Install the coco_caption evaluation codes:

pip install git+https://github.com/jmhessel/pycocoevalcap.git

Download

Download the image features, text annotations of MSCOCO dataset and the released pre-trained model of VinVL available at its repo page.

The raw images, region features, annotations of MSCOCO datasets should be put in ./oscar/datasets/

The official released VinVL_base model (after CE and RL two-stage fine-tuning on MSCOCO dataset) should be put in ./oscar/pretrained_model/

Automatic Data-building

Construct new-format data like "generic caption, details" on the MSCOCO dataset:

  1. Extract scene graph of all annotations using the tool:
# install scene graph parser tool 
pip install SceneGraphParser
python -m spacy download en
# get scene graphs
cd process_data/
python get_scenegraphs.py
  1. Aggregate multiple annotations to a more detailed one based on the scene graphs
python newdata_construct.py

Training with Learnable Prompts

Refer to run.sh and the specific commands are as followings:

cd ..
python setup.py build develop
cd oscar

CUDA_VISIBLE_DEVICES=3 python run_captioning.py \
    --model_name_or_path ./pretrained_model/coco_captioning_base_scst/checkpoint-15-66405 \
    --do_train \
    --do_lower_case \
    --add_od_labels \
    --learning_rate 3e-4 \
    --per_gpu_train_batch_size 48 \
    --num_train_epochs 30 \
    --tie_weights \
    --freeze_embedding \
    --label_smoothing 0.1 \
    --drop_worst_ratio 0.2 \
    --drop_worst_after 20000 \
    --caption_file './datasets/{}_prefix_prompts.json' \
    --data_dir './datasets/coco_caption' \
    --evaluate_during_training \
    --save_epochs 1 \
    --n_ctx 2 \       
    --ctx_init "" \  
    --output_dir experiments/output_3e-4_nctx2_random

the number of prompts can be set by --n_ctx such as 2,4,6,8, default is 2.
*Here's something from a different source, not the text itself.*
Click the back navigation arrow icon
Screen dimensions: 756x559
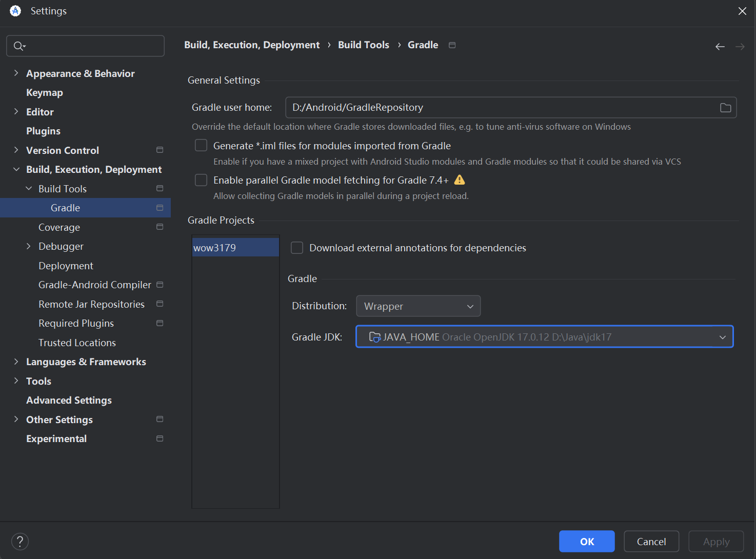[x=720, y=47]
the initialization of prompts can be set by --ctx_init, 1) random initialization from a zero-mean Gaussian distribution --ctx_init '' or 2) initialization from specified word embeddings, such as --ctx_init 'the man'

Inference

Refer to inference.sh and set the checkpoint path --eval_model_dir

# generate more details on test set
CUDA_VISIBLE_DEVICES=4 python end_uni_predict.py \
    --do_predict \
    --predict_yaml test.yaml \
    --per_gpu_eval_batch_size 1 \
    --num_beams 5 \
    --max_gen_length 40 \
    --data_dir ./datasets/coco_caption \
    --output_dir eval_results \
    --output_file output_3e-4_nctx2_random.json \
    --eval_model_dir experiments/output_3e-4_nctx2_random/best_checkpoint \
    --caption_file './eval_results/vinvl_result.json'

# aggregating multiple generated captions
cd process_data/
python post_process.py

The generated captions are available at ./oscar/eval_results/

Evaluation

Run the accuracy captioning metrics including SPICE, CLIPScore and Ref-CLIPScore as followings:

cd metrics/clipscore
python eval.py  --testfile your_test_file  --annofile your_gt_file

An example is:

python eval.py  --testfile '../../eval_results/vinvl_result.json'  --annofile  '../../datasets/coco_caption/test_caption_coco_format.json' 

We also provide the codes to calculate the refined CLIP R@K score on the Hard Retrieval Pool.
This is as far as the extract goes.